Apr 28, 2009 02:25
It seems that the few, the rare times I'm posting here... I'm mentioning that it's few and rare. I've another LJ... the 'normal one' which I've not posted in since last October. I really should, at some point.
The only constant in life is change. And it's spring. So add in impending changes and... a lot of introspection results.
Of course it's spring. The weather is delicious, the car is on the road... as frequently as I can find the time to enjoy the warmth and sun. And doing... stuff, away from home. And, of course, the hormones are running. Y'd think by my age they'd have slacked off a bit by now *sigh* So I set aside 72% of my brain to think about sex, let it have a dark little room all by itself and I close the door so the other 8% of my brain can see to getting the day to day stuff done. The last 20%? That chunk is white noise all the time. It's the only way I can really operate, to have that fuzz in the background.
Sure, this LJ was for naughty wicked stuff but, well, you know how well I do there. So back to introspection. Tossing words out in black and white lets them rest. Which I should be doing but my good friend, insomnia, is visiting a lot lately which means daytime I am a little tired all the time. Worn out a bit.
At the end of May I get to put a clubnight away for good, after seven years. I left it in the hands of others and it has just... slowly died. So I'm going to Kitchener to put it in a box and slide it under the bed to collect dust. To say goodbye and thanks for all the fish.
Cleveland at the end of the month too. Though things have changed - the club there has a new booking system for guest DJs and it seems my emails are just not getting through or something. So that's up in the air. On the other hand, it seems a club in Columbus may offer opportunities this summer. Maybe. I'll have to think about it.
So mostly I'm spinning for swingers nights [top40 hell] and fetish nights with a bit of dark alternative tossed in now and again through luck and chance. I'm all ready considering a tour in July for several weeks to see what I can see.
Moving.
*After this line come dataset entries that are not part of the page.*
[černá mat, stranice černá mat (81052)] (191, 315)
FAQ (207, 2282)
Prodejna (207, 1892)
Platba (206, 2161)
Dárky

Some time this year I may or may not move. Regardless I'll end up with my own apartment sometime between July and December. Whee, fun. Living alone. It has some advantages and some... challenges. I'll have to work to not be a hermit sitting alone in a dark room lit only by the glow of the PC staring at the screen and wondering what I've become.
I've been pondering the differences between alone and lonely. A pair of common threads in my life, the ascendant of the two being dependant on and determined by my own feelings of self confidence. And satisfaction with my life.
Honestly, y'd think I'd be satisfied at the moment. Work goes well... a great team, a fantastic store, good odds on having my own before the autumn peaks... and yet there are days and nights when I wonder if this is all there is.
Cutting my hair was a good thing. Though I miss having the long ponytail I think it looks good and feels good and it's just a right thing. Maintenance requirements have changed. Showers are short and swift. Perhaps I'll do something with facial hair though I know that most women don't like facefuzz on a guy. Most. Then again, with my track record, what am I worrying about? I truly should only focus on what I want, though it's strange for my mind to wander those tracks.
It is interesting to note that I'm pretty comfortable with my broken-ness most of the time.